The North Fringe of Bristol, England is a mostly developed area between the northern edge of the administrative city of Bristol and the M4 and M5 motorways. Its eastern edge is usually defined as the M32 motorway. The area falls within South Gloucestershire Council, and is the northern part of Greater Bristol.

==Development of the area==
Before the motorways were built in the 1960s and 1970s, the area contained the suburban village and towns of Filton, Patchway and Stoke Gifford, together with Stoke Park Hospital. Bristol Parkway railway station was opened at Stoke Gifford in 1972. The University of the West of England (UWE) has its main campus in the area, near Frenchay in Stoke Gifford.

As a result of major pressures for development for housing, industry, offices and out-of-town shopping, the then local authority, Northavon District Council, prepared the North Fringe Local Plan for the area in 1987. This confirmed previous decisions in the Avon County Council structure plan, to remove land from the green belt at Patchway Common. The area was subsequently developed as the new settlement of Bradley Stoke. At around the same time, decisions were taken to develop major retail parks, and subsequently The Mall retail development, at Cribbs Causeway adjoining junction 17 of the M5.

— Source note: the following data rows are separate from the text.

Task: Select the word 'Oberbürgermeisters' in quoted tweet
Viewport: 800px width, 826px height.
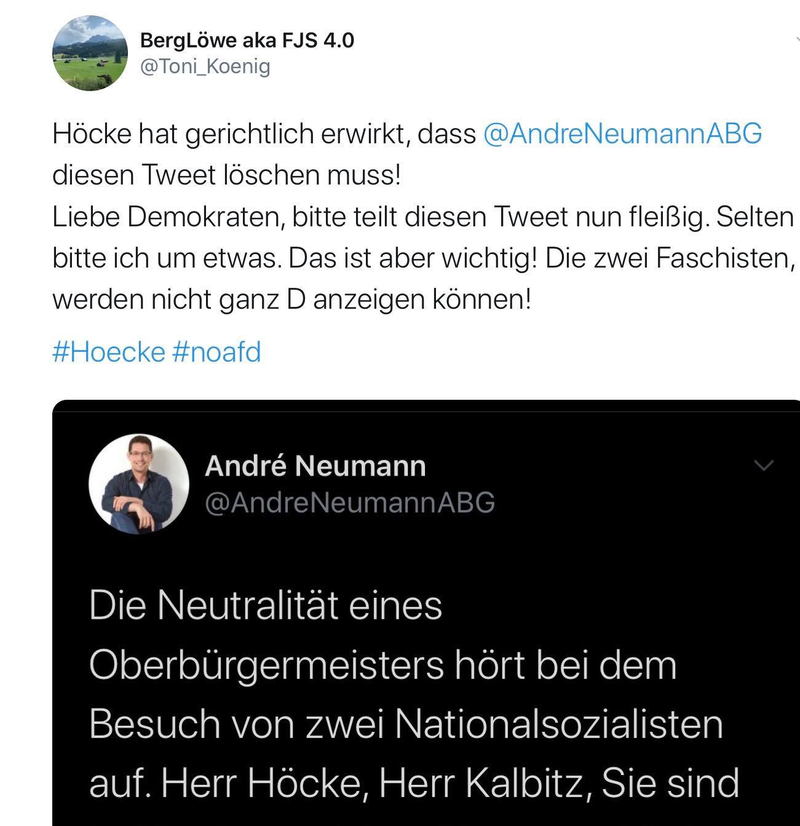Action: (x=266, y=665)
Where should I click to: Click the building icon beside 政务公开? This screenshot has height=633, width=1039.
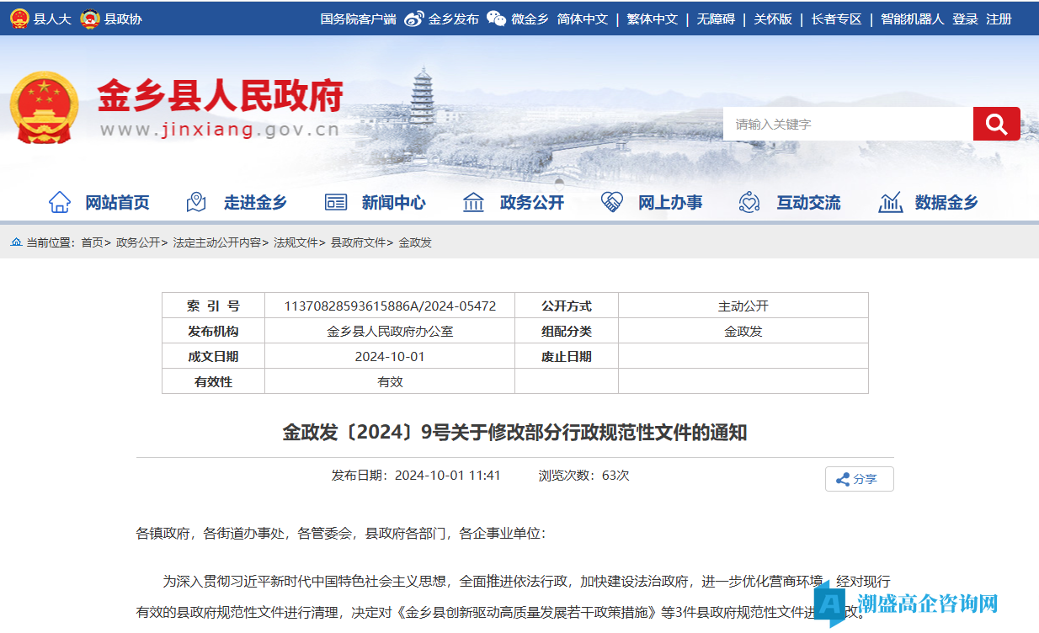tap(474, 202)
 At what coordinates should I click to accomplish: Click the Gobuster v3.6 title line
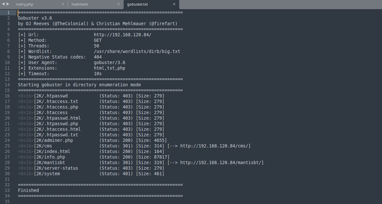[35, 18]
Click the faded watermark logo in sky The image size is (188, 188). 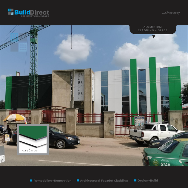[x=19, y=42]
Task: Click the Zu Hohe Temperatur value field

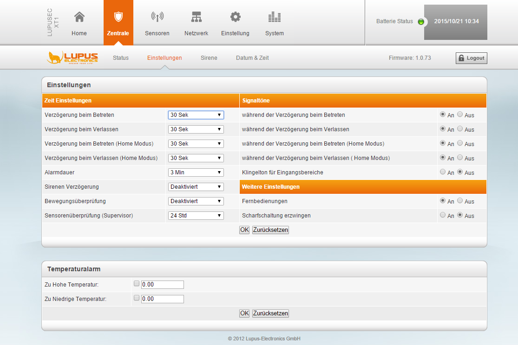Action: click(x=162, y=285)
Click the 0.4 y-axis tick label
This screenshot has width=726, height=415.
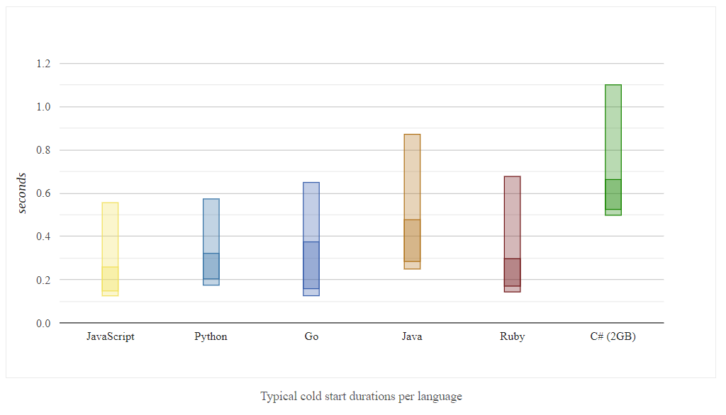coord(43,237)

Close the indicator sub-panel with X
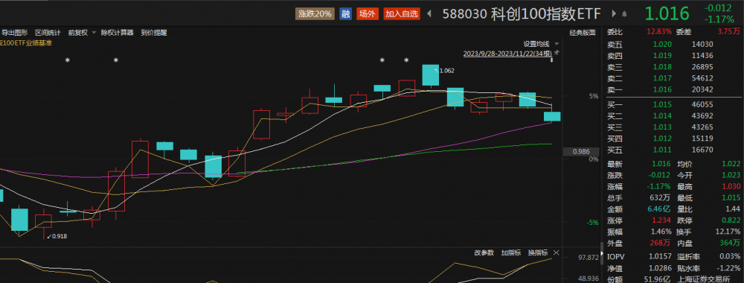[557, 252]
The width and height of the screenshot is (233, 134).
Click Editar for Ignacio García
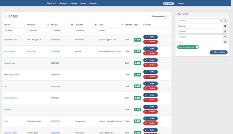coord(150,49)
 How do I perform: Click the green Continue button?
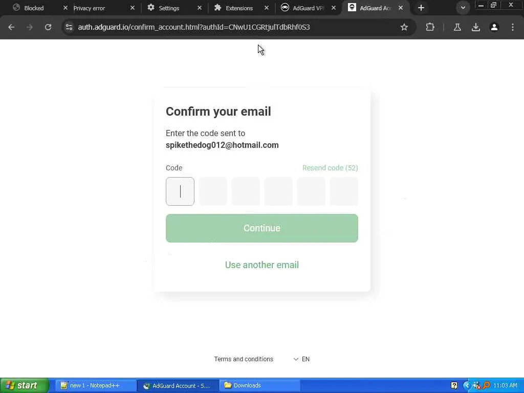click(x=262, y=228)
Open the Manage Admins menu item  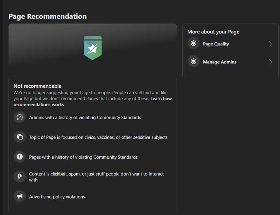(219, 62)

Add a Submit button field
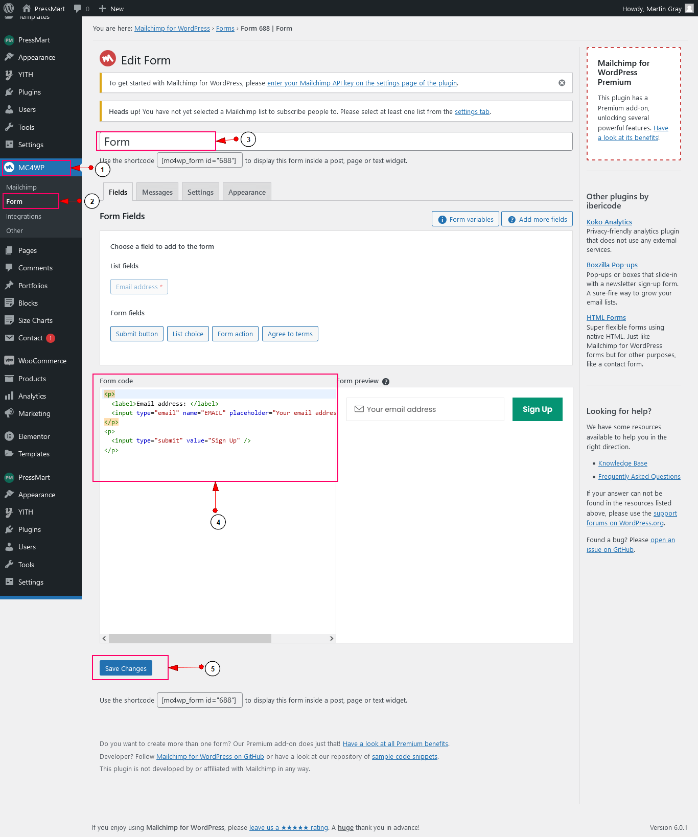point(136,334)
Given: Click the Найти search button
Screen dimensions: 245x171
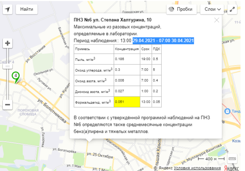Looking at the screenshot, I should click(27, 9).
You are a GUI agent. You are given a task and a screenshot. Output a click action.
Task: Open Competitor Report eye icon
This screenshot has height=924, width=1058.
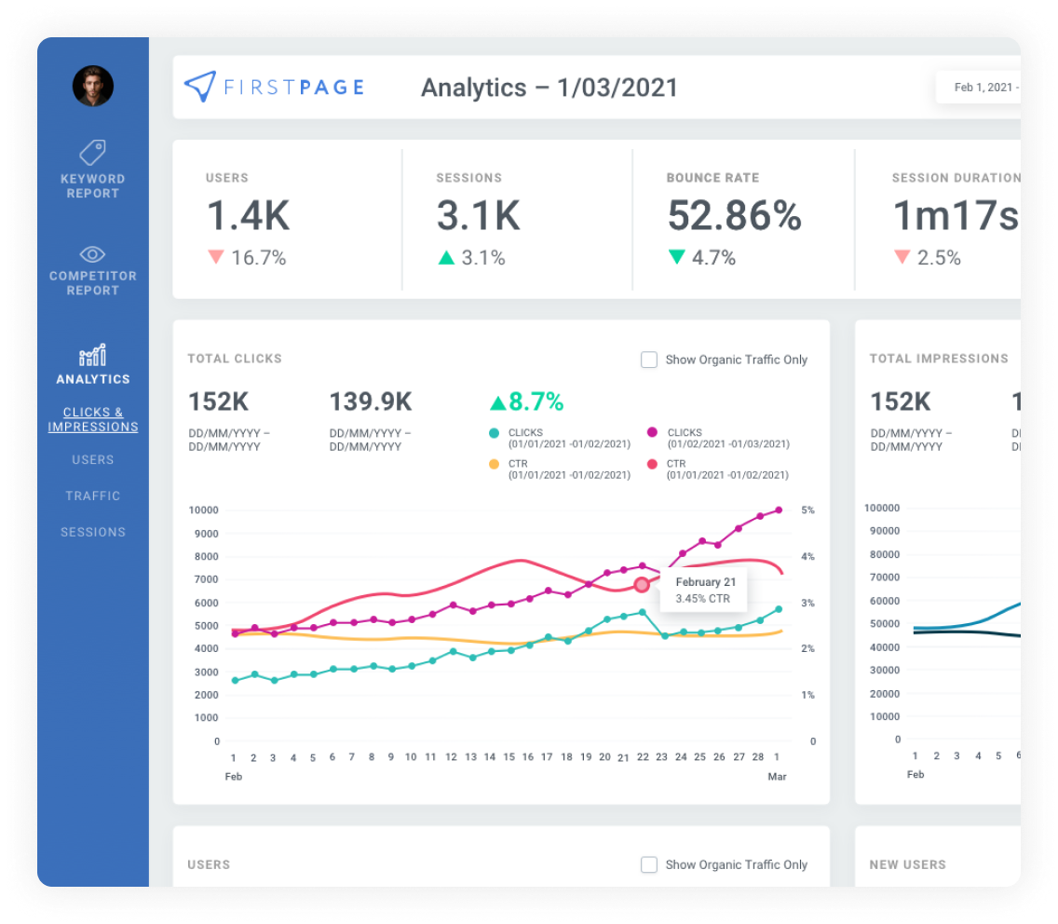[x=92, y=254]
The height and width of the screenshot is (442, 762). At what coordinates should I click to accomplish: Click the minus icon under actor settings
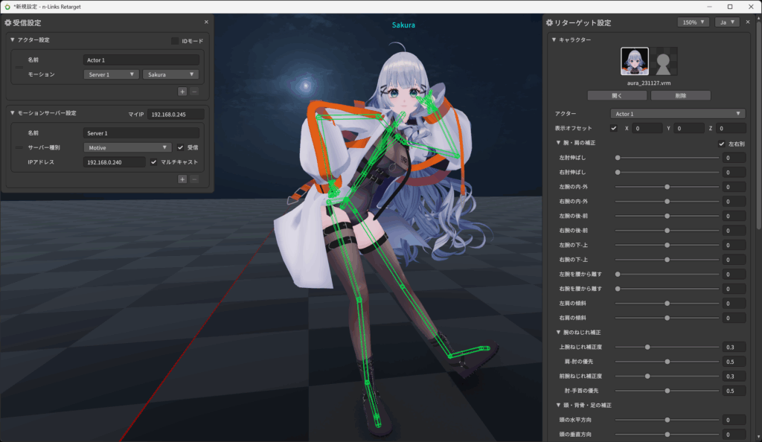[194, 91]
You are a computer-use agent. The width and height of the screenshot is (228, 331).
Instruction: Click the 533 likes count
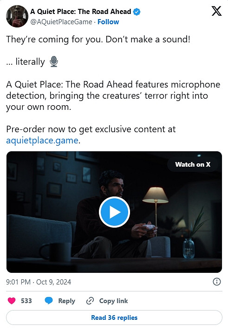(x=26, y=301)
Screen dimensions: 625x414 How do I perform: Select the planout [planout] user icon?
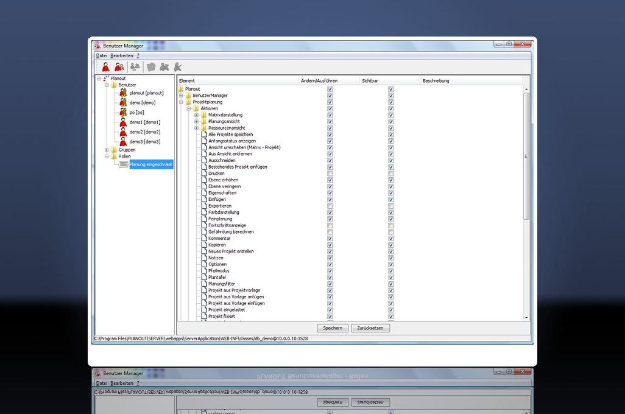click(123, 93)
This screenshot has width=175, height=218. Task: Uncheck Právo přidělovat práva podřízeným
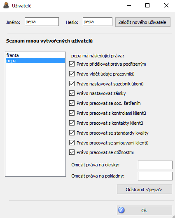pyautogui.click(x=72, y=64)
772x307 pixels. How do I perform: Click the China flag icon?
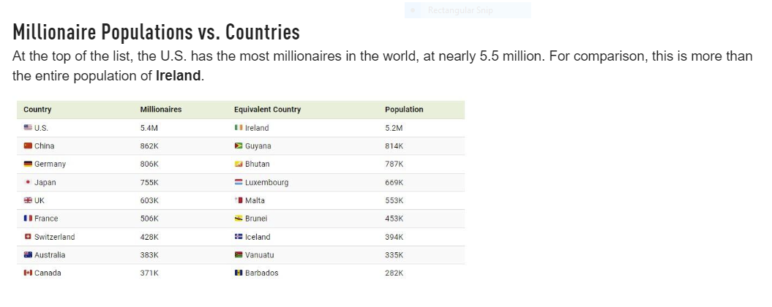pos(28,146)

The North Fringe area, because of its highly accessible location adjoining two major motorways and on the edge of the major population centre of Bristol, experienced very substantial growth in housing and, in particular, employment during the 1980s and 1990s, which is still continuing. The first major business park in the area was Aztec West, adjoining junction 16 of the M5. The North Fringe had over 67,000 jobs in 2001. It now has severe road traffic congestion problems, particularly on the main roads, the A4174 and A38, as well as the motorways themselves.

Developments immediately to the east of this area and the M32, for instance at Emersons Green, are sometimes referred to as the East Fringe of Bristol.

In October 2016, the MetroBus released plans to improve bus journey times to the area, with a route from Cribbs Causeway to Hengrove Park in south Bristol.